- _Textauszug_:
Obwohl die Nazis zu 18:00 am Abend mobilisiert hatten, dauerte es doch sehr lange, bis sie ihren eigentlichen Auftaktplatz, den Kreisverkehr Kurt-Weil- und Marienstr, erreicht hatten und ca. 130 Nazis gegen 19:00 mit ihrer rassistischen Hetzjagd begannen. Voraus gegangen war ein Verwirrspiel der Polizei und der Faschisten um den Auftaktpunkt und Route der Demo, weshalb organisierte antifaschistische Aktionen sehr schwierig zu koordinieren waren. Trotzdem konnten neuralgische Punkte in Dessau-Nord, wie das Ajz, besetzt und die Route der Nazis somit zumindest eingeschränkt werden.

Eine spontane Versammlung, vorausgegangen war eine Sitzblockade, an der Ecke Karl- und Jonitzer Str. konnte nur wenige Meter neben einer der Kundgebungen durchgeführt werden und mit Trillerpfeifen und Megaphon die ausländerfeindlichen rassistischen Hasstiraden übertönen.

Danach kam es noch zu einem Zwischenfall, als einem Nazi die Fahne aus der Demo heraus abhanden kam. Dabei wurden zwei Personen von der Polizei festgenommen, aber nach kurzer Zeit wieder frei gelassen.

- _Arbeitsauftrag 1_:
Beantworte anhand des Berichts über den Naziaufmarsch in Dessau die folgenden Fragen.
(a) Gegen wie viel Uhr begannen etwa 130 Nazis ihre Hetzjagd?
(b) An welcher Straßenecke wurde die spontane Versammlung durchgeführt?
(c) Wie viele Personen nahm die Polizei bei dem Zwischenfall mit der Fahne fest?
- _Arbeitsauftrag 2_:
Fasse den Bericht über den Naziaufmarsch in Dessau in zwei Sätzen zusammen.
- _Arbeitsauftrag 3_:
Schreibe den Bericht über den Naziaufmarsch in Dessau nach seinem letzten Satz weiter.

- _Bereitgestellte Daten_:
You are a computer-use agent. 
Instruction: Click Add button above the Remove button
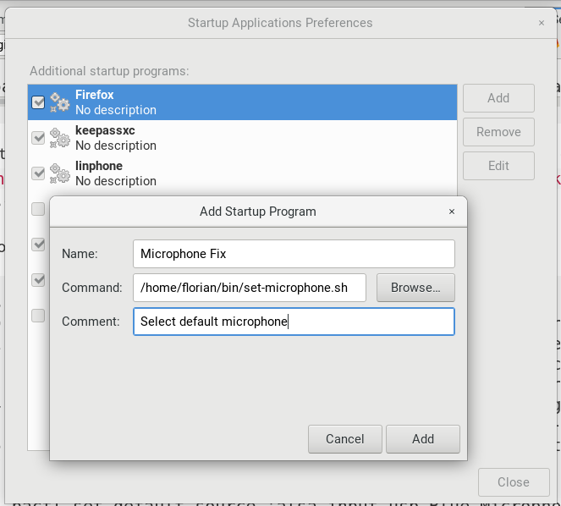coord(498,98)
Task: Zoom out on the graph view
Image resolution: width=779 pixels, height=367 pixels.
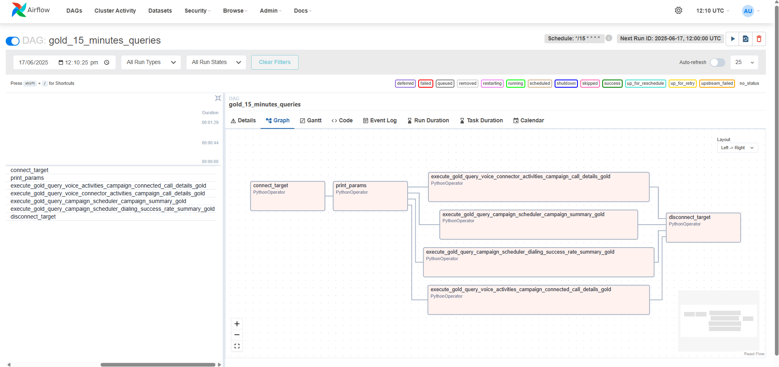Action: point(237,335)
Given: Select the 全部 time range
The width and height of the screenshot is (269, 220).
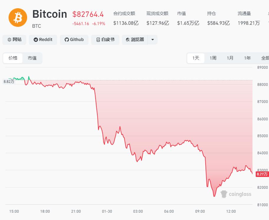Looking at the screenshot, I should 265,58.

- _Lösung 1_:
(a) Gegen 19:00 Uhr.
(b) An der Ecke Karl- und Jonitzer Str.
(c) Zwei Personen, die nach kurzer Zeit wieder freigelassen wurden.

- _Lösung 2_:
Ein Verwirrspiel von Polizei und Faschisten um Auftaktpunkt und Route erschwerte antifaschistische Aktionen, doch wurden neuralgische Punkte in Dessau-Nord wie das Ajz besetzt und die Route der etwa 130 Nazis eingeschränkt, die gegen 19:00 Uhr ihre Hetzjagd begannen. Eine spontane Versammlung an der Ecke Karl- und Jonitzer Str. übertönte mit Trillerpfeifen und Megaphon die Hasstiraden einer nahen Kundgebung, und bei einem späteren Zwischenfall um eine Nazifahne wurden zwei Personen kurz festgenommen.

- _Lösung 3_:
Auf ihrem Weg zurück zum Bahnhof liefen die Nazis auch durch einen Teil der Innenstadt, welcher noch am Nachmittag (14:00 bis 14:15 Uhr) von der so hoch gelobten Menschenkette „beschützt“ worden war. Nach unserer Einschätzung besitzt diese Menschenkette, welche diesmal angeblich 3000 Bürger umfasste, somit nicht einmal mehr Symbolcharakter.

Zumindest wurde den Nasen am NH Hotel eine Kundgebung vom Polizeipräsidenten untersagt.

Nach 21:00 erreichte der Demozug dann mit dem Hbf sein endgültiges Ziel und gegen 22.00 waren alle Nazis abgereist oder wieder nach Süd zu ihrem Treffpunkt gefahren worden.

 

Zusammenfassung

 

Auch wenn beide Aufmärsche nicht verhindert und nur der „Trauermarsch“ teilweise verzögert werden konnte, so können wir doch ein positives Fazit aus diesem Tag ziehen.

Positiv hervor zu heben ist sicherlich, dass die Zusammenarbeit aller Aktiven an diesem Tag funktioniert hat. Personen aus verschiedenen politischen Spektren haben sich an den Vorbereitungen und der Struktur für den Tag beteiligt und darauf können wir sicherlich aufbauen. Ein besonderer Dank geht dabei vor allem an die auswärtigen Unterstützer_innen, mit denen wir hoffentlich auch in Zukunft gemeinsam gegen Naziaufmärsche agieren werden. Danke auch an die Kochgruppen und Sanis, für die es sicherlich auch ein langer und anstrengender Tag war.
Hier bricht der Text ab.